More generally, constraints on production are

(40.1)\[ \begin{aligned} (I - A) x & \geq d \cr a_0^\top x & \leq x_0 \end{aligned} \]

where \(A\) is the \(n \times n\) matrix with typical element \(a_{ij}\) and \(a_0^\top = \begin{bmatrix} a_{01} & \cdots & a_{0n} \end{bmatrix}\).

If we solve the first block of equations of (40.1) for gross output \(x\) we get

(40.2)\[ x = (I -A)^{-1} d \equiv L d \]

where the matrix \(L = (I-A)^{-1}\) is sometimes called a Leontief Inverse.

To assure that the solution \(X\) of (40.2) is a positive vector, the following Hawkins-Simon conditions suffice:

\[\begin{split} \begin{aligned} \det (I - A) > 0 \text{ and} \;\;\; \\ (I-A)_{ij} > 0 \text{ for all } i=j \end{aligned} \end{split}\]

Example 40.1

For example a two-good economy described by

(40.3)\[\begin{split} A = \begin{bmatrix} 0.1 & 40 \\ 0.01 & 0 \end{bmatrix} \text{ and } d = \begin{bmatrix} 50 \\ 2 \end{bmatrix} \end{split}\]

A = np.array([[0.1, 40],
             [0.01, 0]])
d = np.array([50, 2]).reshape((2, 1))

I = np.identity(2)
B = I - A
B

array([[ 9.e-01, -4.e+01],
       [-1.e-02,  1.e+00]])

Let’s check the Hawkins-Simon conditions

np.linalg.det(B) > 0 # checking Hawkins-Simon conditions

True

Now, let’s compute the Leontief inverse matrix

L = np.linalg.inv(B) # obtaining Leontief inverse matrix
L

array([[2.0e+00, 8.0e+01],
       [2.0e-02, 1.8e+00]])

x = L @ d   # solving for gross output
x

array([[260. ],
       [  4.6]])

40.3. Production possibility frontier

The second equation of (40.1) can be written

\[ a_0^\top x = x_0 \]

or

(40.4)\[ A_0^\top d = x_0 \]

where

\[ A_0^\top = a_0^\top (I - A)^{-1} \]

For \(i \in \{1, \ldots , n\}\), the \(i\)th component of \(A_0\) is the amount of labor that is required to produce one unit of final output of good \(i\).
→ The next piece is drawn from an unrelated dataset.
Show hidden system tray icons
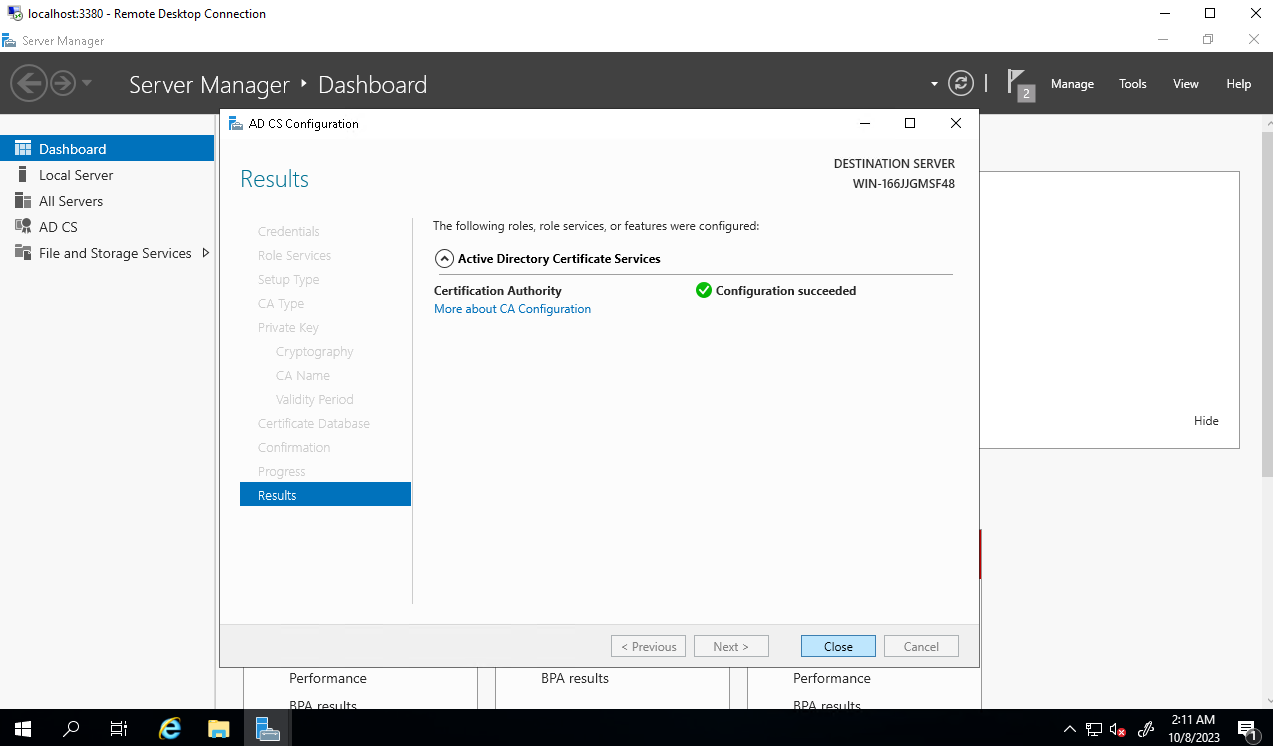This screenshot has width=1273, height=746. pyautogui.click(x=1069, y=729)
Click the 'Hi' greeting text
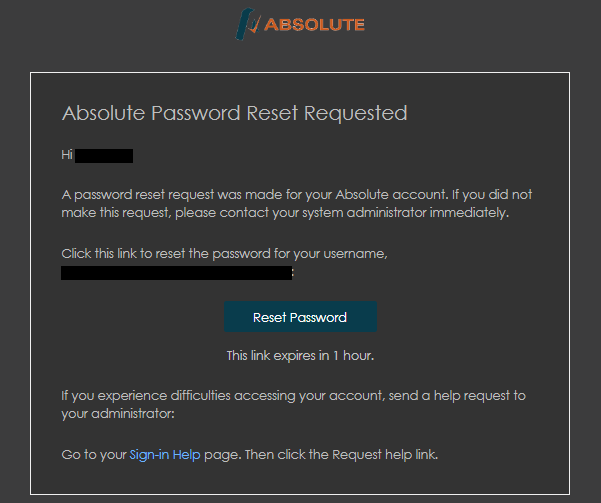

Equation (40.4) sweeps out a production possibility frontier of final consumption bundles \(d\) that can be produced with exogenous labor input \(x_0\).

Example 40.2

Consider the example in (40.3).

Suppose we are now given

\[ a_0^\top = \begin{bmatrix} 4 & 100 \end{bmatrix} \]

Then we can find \(A_0^\top\) by

a0 = np.array([4, 100])
A0 = a0 @ L
A0

array([ 10., 500.])

Thus, the production possibility frontier for this economy is

\[ 10d_1 + 500d_2 = x_0 \]

40.4. Prices

[Dorfman et al., 1958] argue that relative prices of the \(n\) produced goods must satisfy

\[\begin{split} \begin{aligned} p_1 = a_{11}p_1 + a_{21}p_2 + a_{01}w \\ p_2 = a_{12}p_1 + a_{22}p_2 + a_{02}w \end{aligned} \end{split}\]

More generally,

\[ p = A^\top p + a_0 w \]

which states that the price of each final good equals the total cost of production, which consists of costs of intermediate inputs \(A^\top p\) plus costs of labor \(a_0 w\).

This equation can be written as

(40.5)\[ (I - A^\top) p = a_0 w \]

which implies

\[ p = (I - A^\top)^{-1} a_0 w \]

Notice how (40.5) with (40.1) forms a conjugate pair through the appearance of operators that are transposes of one another.

This connection surfaces again in a classic linear program and its dual.

40.5. Linear programs

A primal problem is

\[ \min_{x} w a_0^\top x \]

subject to

\[ (I - A) x \geq d \]

The associated dual problem is

\[ \max_{p} p^\top d \]

subject to

\[ (I -A)^\top p \leq a_0 w \]

The primal problem chooses a feasible production plan to minimize costs for delivering a pre-assigned vector of final goods consumption \(d\).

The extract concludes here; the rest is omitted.